Me he leído en tres días el libro de Deborah Levy, Cosas que no quiero saber, publicado por Literatura Random House. Es una «Autobiografía en construcción», no es una novela, no es un ensayo. En realidad a mí me da igual lo que sea: novela, ensayo, autobiografía. Lo que me importa es la inmersión. El libro tiene apenas ciento cuarenta páginas y eso puede tener que ver con mi rapidez en la lectura, pero yo sé que no ha sido eso. Últimamente (desde hace años), cuando no es por trabajo, leo muy despacio. La culpa es del móvil. Es decir, mía. Somos nuestros móviles. Escribo esta frase y me dan ganas de llorar. El caso es que lo he leído rápido porque no podía evitarlo.
En el primer capítulo, Deborah Levy habla de las mujeres y de las madres. A partir del segundo capítulo hablará de la hija, desde la hija, desde ella como hija, porque se remontará a un par de acontecimientos importantes de su infancia. Pero comienza con las madres y cita a Duras y a Beauvoir y a Kristeva. Se pregunta: "¿Sugería Duras que las mujeres, más que un oscuro continente, son un barrio residencial bien iluminado?". Luego afirma: "El barrio residencial de la feminidad no es lugar para vivir". Se refiere a que la vida siempre está afuera. A que todo el mundo acaba yéndose de ahí. A que la casa se construye para el futuro vacío y para esperar el eterno regreso. También para encerrar a todas las Bernarda Alba, guardianas de su propia cárcel. Esto, planteado así, también es para echarse a llorar.
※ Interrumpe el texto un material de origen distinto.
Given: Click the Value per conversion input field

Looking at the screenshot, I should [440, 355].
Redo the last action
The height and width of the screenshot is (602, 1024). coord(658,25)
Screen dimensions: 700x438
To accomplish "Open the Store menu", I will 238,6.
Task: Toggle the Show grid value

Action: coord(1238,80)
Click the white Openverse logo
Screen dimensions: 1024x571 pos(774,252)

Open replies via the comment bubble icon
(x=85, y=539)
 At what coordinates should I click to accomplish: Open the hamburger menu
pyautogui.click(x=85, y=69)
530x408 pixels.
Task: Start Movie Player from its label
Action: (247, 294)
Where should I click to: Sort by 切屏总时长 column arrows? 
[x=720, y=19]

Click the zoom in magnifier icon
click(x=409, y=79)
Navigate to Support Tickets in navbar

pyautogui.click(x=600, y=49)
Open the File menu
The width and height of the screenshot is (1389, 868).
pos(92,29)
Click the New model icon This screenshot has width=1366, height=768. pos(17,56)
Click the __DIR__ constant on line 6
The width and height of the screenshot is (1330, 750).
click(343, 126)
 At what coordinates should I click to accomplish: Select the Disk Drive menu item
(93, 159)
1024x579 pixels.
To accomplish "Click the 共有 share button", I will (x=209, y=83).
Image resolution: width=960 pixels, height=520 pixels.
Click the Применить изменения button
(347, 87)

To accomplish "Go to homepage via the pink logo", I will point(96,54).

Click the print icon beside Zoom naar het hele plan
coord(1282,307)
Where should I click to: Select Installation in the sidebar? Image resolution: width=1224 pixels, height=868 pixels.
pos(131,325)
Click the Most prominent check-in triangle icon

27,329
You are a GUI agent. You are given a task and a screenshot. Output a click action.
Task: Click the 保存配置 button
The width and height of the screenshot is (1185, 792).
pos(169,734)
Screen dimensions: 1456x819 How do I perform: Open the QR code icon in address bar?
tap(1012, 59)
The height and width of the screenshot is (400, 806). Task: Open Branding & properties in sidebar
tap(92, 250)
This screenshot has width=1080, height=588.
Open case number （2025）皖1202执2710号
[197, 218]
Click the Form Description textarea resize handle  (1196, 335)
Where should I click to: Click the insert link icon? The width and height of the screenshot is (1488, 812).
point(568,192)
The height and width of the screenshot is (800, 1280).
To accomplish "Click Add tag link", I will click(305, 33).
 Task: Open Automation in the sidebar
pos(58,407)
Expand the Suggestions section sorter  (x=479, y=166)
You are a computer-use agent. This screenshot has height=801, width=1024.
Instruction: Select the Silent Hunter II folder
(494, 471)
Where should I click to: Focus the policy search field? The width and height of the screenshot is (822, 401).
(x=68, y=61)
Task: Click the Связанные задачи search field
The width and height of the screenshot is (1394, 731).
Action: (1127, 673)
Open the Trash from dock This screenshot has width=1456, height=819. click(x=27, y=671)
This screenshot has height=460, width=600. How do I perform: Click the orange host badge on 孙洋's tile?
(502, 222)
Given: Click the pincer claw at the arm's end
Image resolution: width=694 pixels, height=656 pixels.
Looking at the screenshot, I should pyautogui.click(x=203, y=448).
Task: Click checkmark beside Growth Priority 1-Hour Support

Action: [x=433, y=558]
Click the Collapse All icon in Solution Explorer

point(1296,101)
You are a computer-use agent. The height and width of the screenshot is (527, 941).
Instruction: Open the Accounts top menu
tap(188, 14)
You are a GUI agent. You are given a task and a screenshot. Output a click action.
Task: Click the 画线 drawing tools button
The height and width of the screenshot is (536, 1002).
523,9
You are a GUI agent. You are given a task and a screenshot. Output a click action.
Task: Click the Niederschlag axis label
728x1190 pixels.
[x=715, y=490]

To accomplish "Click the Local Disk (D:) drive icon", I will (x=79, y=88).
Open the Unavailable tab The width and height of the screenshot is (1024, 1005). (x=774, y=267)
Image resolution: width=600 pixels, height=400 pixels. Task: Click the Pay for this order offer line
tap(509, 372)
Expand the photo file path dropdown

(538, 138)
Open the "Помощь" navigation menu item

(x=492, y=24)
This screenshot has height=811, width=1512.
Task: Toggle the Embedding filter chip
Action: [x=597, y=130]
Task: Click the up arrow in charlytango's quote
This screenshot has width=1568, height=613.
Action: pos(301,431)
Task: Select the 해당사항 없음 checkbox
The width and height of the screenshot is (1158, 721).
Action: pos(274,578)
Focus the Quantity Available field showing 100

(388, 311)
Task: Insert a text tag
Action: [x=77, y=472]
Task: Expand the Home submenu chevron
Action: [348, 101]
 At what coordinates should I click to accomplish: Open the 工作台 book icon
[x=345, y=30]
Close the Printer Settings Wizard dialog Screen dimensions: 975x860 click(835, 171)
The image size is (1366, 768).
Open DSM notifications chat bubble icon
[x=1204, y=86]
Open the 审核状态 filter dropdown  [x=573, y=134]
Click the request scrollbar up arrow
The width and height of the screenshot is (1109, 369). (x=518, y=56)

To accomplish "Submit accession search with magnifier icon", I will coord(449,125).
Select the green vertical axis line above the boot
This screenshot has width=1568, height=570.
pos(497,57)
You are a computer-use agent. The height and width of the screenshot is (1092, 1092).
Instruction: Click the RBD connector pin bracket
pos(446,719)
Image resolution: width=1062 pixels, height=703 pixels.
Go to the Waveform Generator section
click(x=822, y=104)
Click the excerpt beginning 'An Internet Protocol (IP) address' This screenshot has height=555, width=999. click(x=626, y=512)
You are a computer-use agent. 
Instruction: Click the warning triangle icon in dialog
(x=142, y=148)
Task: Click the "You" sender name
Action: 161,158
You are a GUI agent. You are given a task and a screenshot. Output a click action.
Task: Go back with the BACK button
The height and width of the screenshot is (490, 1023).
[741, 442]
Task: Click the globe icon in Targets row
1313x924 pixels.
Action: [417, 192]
Quiero hablar de eso. De llorar. Al final de este primer volumen de la autobiografía de Levy, cuando ya esta ha contado las cosas importantes de su infancia en Johannesburgo y de su adolescencia en Inglaterra, leí: "Cómo nos reímos. De nuestros deseos. Cómo nos burlamos de nosotras. Antes de que lo haga cualquier otro. Cómo estamos programadas para matar. Para matarnos. Resulta insoportable pensar en ello". Nada más leer ese párrafo busqué un lápiz para subrayar y como no encontré ninguno a mano le hice una foto con mi móvil (que es como decir con mi ojo) y se la envié a una amiga (que es como decir y la escribí en la puerta de un baño público).
Tengo amigas y amigos y tengo madre y padre y solo tengo una hermana, pero nada más podría haber enviado ese párrafo a las mujeres de mi vida. Nunca a los hombres. Y es contradictorio, porque este extracto habla de reírnos, y la risa está contemplada en todos los ámbitos, y admitida. También habla de estar programadas para matar, algo muy aceptado a su vez. ¿Por qué se lo mando entonces, automáticamente, a una mujer amiga, en vez de a un hombre amigo, con todos los hombres amigos que tengo con quienes compartir la literatura y la vida? Porque este párrafo, en realidad, habla de llorar. Y eso es algo que solo podemos compartir entre nosotras.
Que levante la mano la mujer a quien no le hayan dicho nunca estas máximas básicas de la existencia: "No llores. Por eso no se llora. Deja ya de llorar. Otra vez estás llorando. No soporto verte llorar". Que levante la mano el hombre (niño) a quien no se lo hayan dicho nunca (incluso su madre). De todas las cosas viejas e inertes que estaban enterradas en un lugar inmóvil, yo reivindico el derecho al llanto. Ahora, a los cuarenta años, reconozco una rabia y una desazón antiguas: dejadme llorar. Y ahora, con cuarenta años, vuelvo a nombrar una diferencia abisal; cuando le digo a una amiga que tengo ganas de llorar, esta me responde: "Llora, sácalo todo, y quédate a gusto". Sin embargo, un amigo, un amante, un novio, un padre me siguen diciendo: "No llores, por eso no se llora, todo tiene solución menos la muerte". Levy habla de reírnos, pero no habla de reírnos.
Levy habla de burlarnos de nosotras, de tener ganas de matar. Levy habla de poder llorar, de llorarnos. Llorar es un camino, no es una salida, es un alivio que nos ofrece el cuerpo: llorar es como reír, efectivamente, es como gritar, es como tener sexo, es como bailar. Tener ganas de llorar es como tener ganas de beber agua. Quién le niega a un sediento la sed. Dejadnos llorar. Lloremos todos. No pasa nada por llorar. La vida no es más trágica porque haya lágrimas. Es igual de trágica o de oscura o de difícil o de cansada. Pero después del llanto, incluso en la alegría, hay más espacio para la luz.